▶ _TEXT TO READ_
FIG. 13 is a perspective view of an end wall 54. The end wall 54 comprises pillars 22 and 26 and a top cross member 100 and a bottom cross member 102 attached to the pillars. Located at the juncture of the top cross member 100 and pillar 22 is a horizontal stabilizer support plate 104. The horizontal stabilizer support plate 104 works in concert with the horizontal stabilizer 42 (not shown in this view) to provide horizontal stiffness to the container 10. Located on pillar 26 near the top cross member 100 is a diagonal stiffener bar 108. The diagonal stiffener bar 108 is configured to allow the diagonal stabilizer 46 to removeably attach to the pillar 26.

FIG. 14 shows a close up view of the diagonal stiffener bar 108. In this view one can see an opening 112, which allows the fastener 84 can attach to in order to removeably attach the diagonal stabilizers 46 to the pillar 26.

FIG. 15 is a perspective view of the end wall 58.

FIG. 16 is a perspective view of the horizontal stabilizer 42. The horizontal stabilizer 42 may comprise an angle iron shaped material in order to provide stiffening properties to the horizontal stabilizer 42. The horizontal stabilizer 42 may comprise two vertical caps 116, configured to slide over pillars 18 and 22, and hold the horizontal stabilizer 42 in place as shown in FIG. 1.

FIG. 17 is a perspective view showing the container 10 in a collapsed configuration. In this view you can see generally all the components that make up the fully assembled container laying in a relatively flat collapsed configuration that takes up less space, and is easy to transport. In this view the first, second, third, and fourth pillar bases 20, 24, 28, 32 are clearly visible. The first, second third, and fourth pillars 18, 22, 26, and 30 each can slide into their respective pillar bases when the container is fully assembled. When the container is in a collapsed configuration, it is about 12 inches high.

FIG. 18 is a front view of the collapsed container 10 from FIG. 17.

FIG. 19 is a side view of the collapsed container 10 from FIG. 17.

FIG. 20 is a front perspective view of the fully assembled container 10 holding two container pallets 88.

▶ _PROVIDED RECORDS_
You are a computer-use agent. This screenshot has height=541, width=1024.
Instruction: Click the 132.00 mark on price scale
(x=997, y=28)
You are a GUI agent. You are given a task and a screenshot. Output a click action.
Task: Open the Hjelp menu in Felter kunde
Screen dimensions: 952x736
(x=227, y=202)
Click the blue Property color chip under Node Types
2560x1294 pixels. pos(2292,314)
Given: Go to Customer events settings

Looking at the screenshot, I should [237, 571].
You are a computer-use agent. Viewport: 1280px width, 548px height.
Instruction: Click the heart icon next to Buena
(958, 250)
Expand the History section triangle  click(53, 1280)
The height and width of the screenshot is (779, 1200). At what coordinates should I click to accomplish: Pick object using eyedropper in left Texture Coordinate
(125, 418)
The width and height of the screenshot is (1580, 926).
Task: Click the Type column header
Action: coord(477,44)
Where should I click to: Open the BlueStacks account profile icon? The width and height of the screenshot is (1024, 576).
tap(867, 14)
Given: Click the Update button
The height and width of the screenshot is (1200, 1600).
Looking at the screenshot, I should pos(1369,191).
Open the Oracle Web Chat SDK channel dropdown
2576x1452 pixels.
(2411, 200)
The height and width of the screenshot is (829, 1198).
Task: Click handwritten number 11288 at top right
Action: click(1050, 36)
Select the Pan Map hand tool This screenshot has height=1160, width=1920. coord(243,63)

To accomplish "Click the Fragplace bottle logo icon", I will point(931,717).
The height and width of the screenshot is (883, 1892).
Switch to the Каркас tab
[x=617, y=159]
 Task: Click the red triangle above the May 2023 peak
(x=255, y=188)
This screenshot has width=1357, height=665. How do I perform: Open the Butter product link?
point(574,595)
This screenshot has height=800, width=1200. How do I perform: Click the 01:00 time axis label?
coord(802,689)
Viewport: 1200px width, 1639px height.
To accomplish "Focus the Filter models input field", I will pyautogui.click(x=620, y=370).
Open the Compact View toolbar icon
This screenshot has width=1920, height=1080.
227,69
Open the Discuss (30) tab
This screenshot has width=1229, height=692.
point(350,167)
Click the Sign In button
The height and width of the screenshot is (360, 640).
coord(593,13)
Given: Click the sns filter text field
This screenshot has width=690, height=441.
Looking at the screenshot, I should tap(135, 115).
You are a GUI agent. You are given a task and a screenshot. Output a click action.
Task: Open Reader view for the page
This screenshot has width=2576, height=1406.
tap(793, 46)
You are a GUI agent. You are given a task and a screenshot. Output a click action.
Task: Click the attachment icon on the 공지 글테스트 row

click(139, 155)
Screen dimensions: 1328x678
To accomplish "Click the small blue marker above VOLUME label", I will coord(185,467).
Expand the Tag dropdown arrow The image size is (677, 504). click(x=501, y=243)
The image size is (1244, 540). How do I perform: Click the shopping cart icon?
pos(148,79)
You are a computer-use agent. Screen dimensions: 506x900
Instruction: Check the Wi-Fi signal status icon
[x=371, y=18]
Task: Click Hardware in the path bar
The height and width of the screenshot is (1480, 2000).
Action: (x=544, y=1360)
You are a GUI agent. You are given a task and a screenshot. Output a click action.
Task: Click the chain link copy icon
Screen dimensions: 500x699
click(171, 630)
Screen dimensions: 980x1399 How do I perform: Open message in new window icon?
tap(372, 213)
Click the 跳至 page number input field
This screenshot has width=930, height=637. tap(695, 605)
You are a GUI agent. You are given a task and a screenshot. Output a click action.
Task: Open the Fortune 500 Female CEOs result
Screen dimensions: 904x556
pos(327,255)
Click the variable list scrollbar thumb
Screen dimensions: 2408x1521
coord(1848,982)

▶ _YOUR OBJECTIVE_
Write the next part of the collapsible container description, picking up after its last sentence. The data comes from a different source than the text.

▶ _OUTPUT_
FIG. 21 is a perspective view showing two containers stacked on one another. Up to about four containers 10 can be stacked when fully assembled and loaded.

FIG. 22 is a perspective view showing seven containers 10 stacked on one another in a collapsed orientation. The containers 10 can be stacked up to 10 high when in a collapsed orientation.

FIGS. 23 through 26 show how the container can be quickly fully assembled. FIG. 23 shows just the base 14. FIG. 24 shows the pillars 18, 22, 26, and 30 inserted into the pillar bases 20, 24, 28, and 32 respectively. Also the top and bottom cross members 100, 102 are attached to their respective pillars. The two center posts 34, 38 are inserted into the center post bases 36, 40. The cross members 96 are attached to the center posts 34, 38. In FIG. 25, the diagonal stabilizers 46, 50 are attached to the pillars 26 and 30, and to the base 14. In FIG. 26, the horizontal stabilizer 42 is attached to the pillars 18, 22. Collapsing the container 10 can be accomplished by reversing the order of assembling the container 10, as shown in FIGS. 23 through 26.

This invention has many advantages. The container can be collapsed into a flat packed configuration. The container can be stacked while fully assembled and loaded with pallets and/or cargo up to four containers high. When the containers are flat packed, they can be stacked up to about 10 containers high. When flat packed, the containers take up much less space than when fully assembled. The containers can be fully assembled and fully collapsed in a small amount of time without the need for special tools, or more than two workers. The containers have forklift tine stops that can protect adjacent cargo, pallets, and walls from being damaged. In addition, the containers are 4-way forkliftable, that is they can be lifted by a forklift at the front, first side, second side, and the rear. The containers have internal structures that guide the pallet into the container and prevents it from sliding out the back or out the sides.

It should be noted that the terms “first”, “second”, and “third”, and the like may be used herein to modify elements performing similar and/or analogous functions. These modifiers do not imply a spatial, sequential, or hierarchical order to the modified elements unless specifically stated.

While the disclosure has been described with reference to several embodiments, it will be understood by those skilled in the art that various changes may be made and equivalents may be substituted for elements thereof without departing from the scope of the disclosure. In addition, many modifications may be made to adapt a particular situation or material to the teachings of the disclosure without departing from the essential scope thereof. Therefore, it is intended that the disclosure not be limited to the particular embodiments disclosed as the best mode contemplated for carrying out this disclosure, but that the disclosure will include all embodiments falling within the scope of the appended claims.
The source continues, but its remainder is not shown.